Debt is not personal, it is political. The debt system aims to isolate us, silence us, and scare us into submission with the all-powerful credit rating. Now is the time for us to step out of the shadows together in public. Debt is immoral. It is indentured servitude, a type of bondage. We are forced onto a path of endless repayment and are supposed to be ashamed when we can’t climb our way out of debt. We have to sell our time, our souls, working jobs we don’t care about simply so we can pay interest to the bank. Now that debt is so rampant, many of us are ashamed for putting others in debt. Our professions from teacher to lawyer and physician have become means to direct more victims to the loan sharks. So perhaps above all, we strike the fear, refuse the shame, end the isolation. When we strike debt, we are giving ourselves permission to be more than a set of numbers. In a sense, we create the possibility of an imagination. We are not abdicating our responsibility, we are exercising our innate right to refuse the unjust.

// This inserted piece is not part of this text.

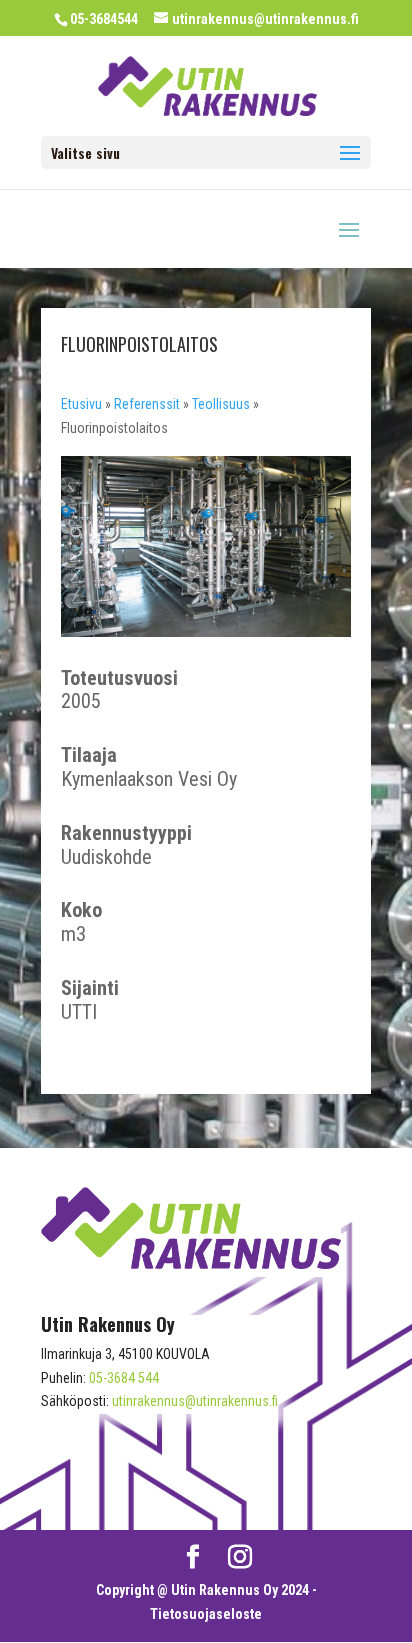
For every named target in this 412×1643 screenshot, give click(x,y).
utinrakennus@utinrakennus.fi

Watch the Democracy Now conversation on the new debt resistance movement:

Some background:

“Strike Debt describes itself as a “network of students, artists, academics, and organizers who are sparking conversations about how debt affects us all and what we can do about it. Through militant research, direct action, and mutual support, we are exploring ways that we can break the chains of debt and create new bonds of solidarity.” The goal of the network is strikingly straightforward: to organize and spark a “mass upsurge of debt resistance.”

In her article for The Nation, Taylor writes how activists have increasingly come to realize the potential of debt “to serve as a kind of connective tissue for the Occupy movement, uniting increasingly dispersed organizing efforts around a common problem (debt) as opposed to a common tactic (occupation).” The challenge, in this respect, is to turn the overly moralized and profoundly individualizing everyday reality of debt into a catalyst for collective action.

According to a report by Yates McKee of Waging Non-Violence, “Strike Debt organizers have strategized all summer about launching a multi-pronged offensive against the predatory debt system, with the eventual goal of sparking a nationwide debt-resisters’ movement that would strike at the foundations of capitalism as a whole.” To this end, it has created “a sophisticated press and propaganda unit” and “seeded” the media landscape with articles and interviews.

One important node in this mediatic offensive is the third edition of Tidal, the Occupy Theory journal, which contains powerful contributions on debt by Graeber and the Strike Debt collective. Under the slogan You are not a loan! the activists call for a debtors’ strike — a refusal to honor debts.”